━━━ Task input ━━━

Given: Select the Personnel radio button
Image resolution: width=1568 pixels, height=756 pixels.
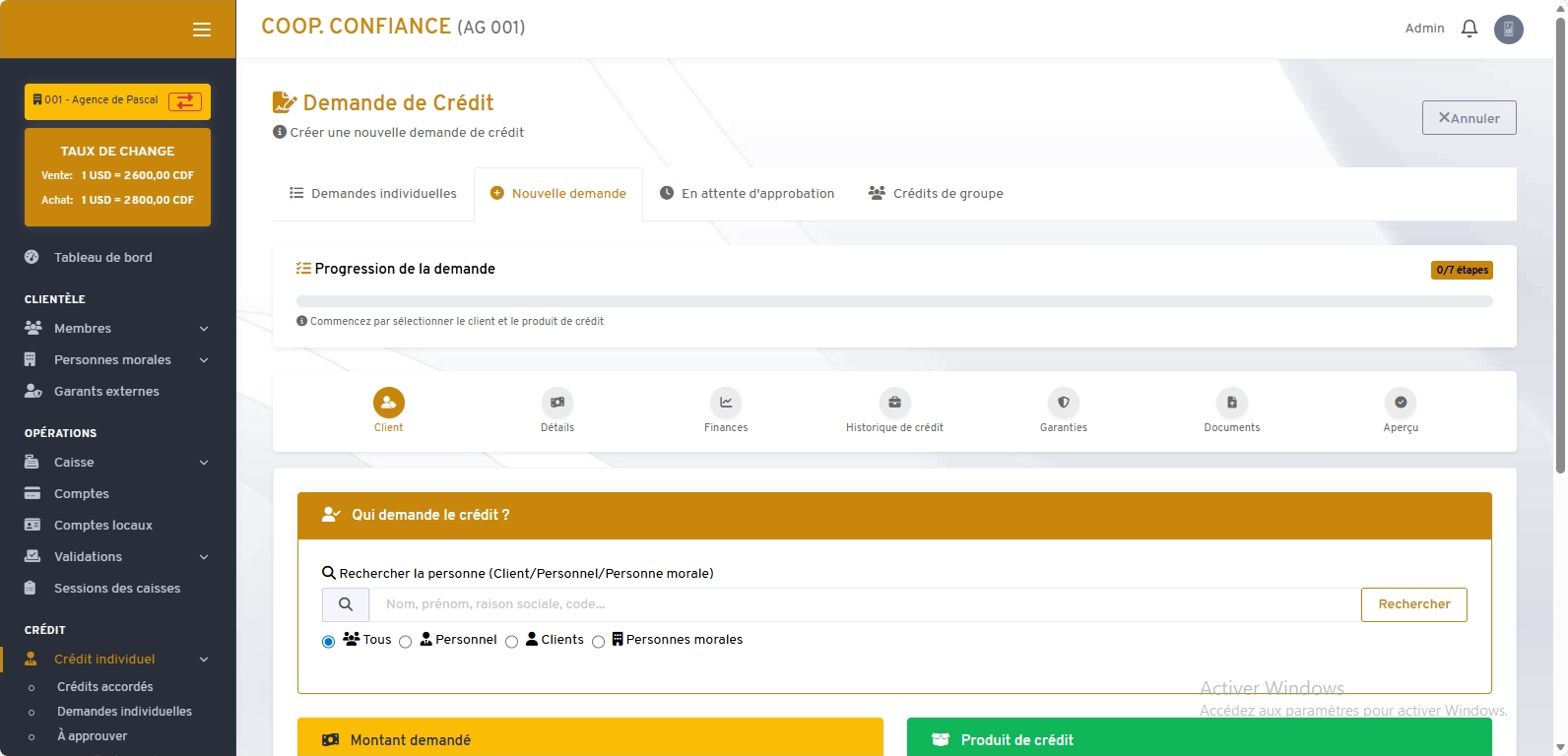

━━━
━━━ Task input ━━━

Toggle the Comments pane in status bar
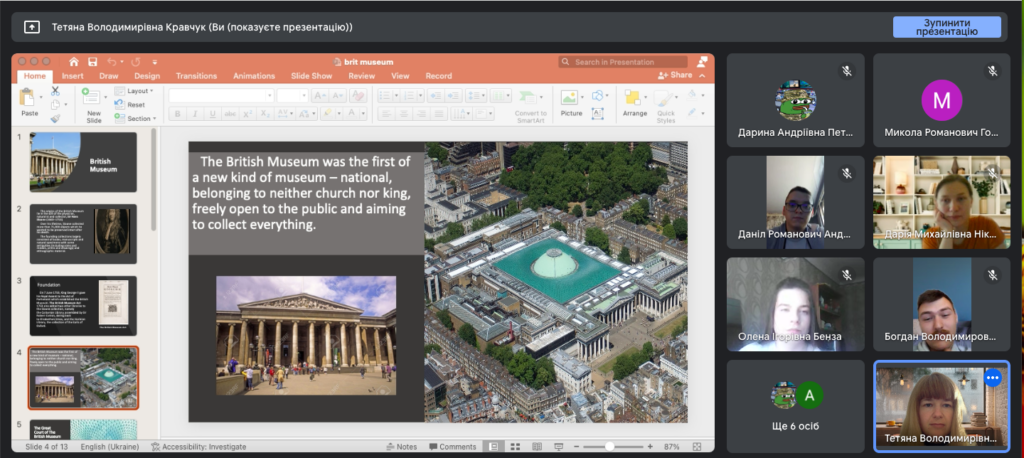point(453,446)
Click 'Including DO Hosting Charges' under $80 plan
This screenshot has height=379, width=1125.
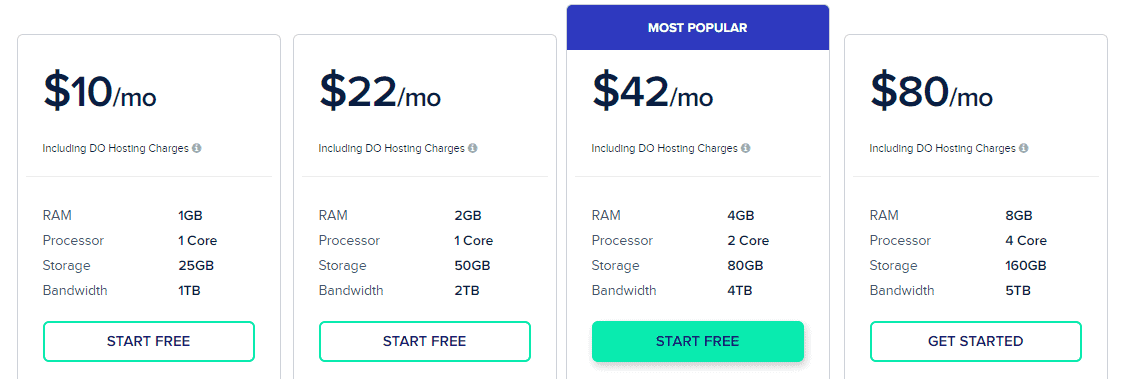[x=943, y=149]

━━━

[Your goal] Word for word, restate the lines above from the line containing "Given: Select the Personnel radio button" through the line containing "Image resolution: width=1568", with both included and nothing else.

[Exercise solution]
Given: Select the Personnel radio button
Image resolution: width=1568 pixels, height=756 pixels.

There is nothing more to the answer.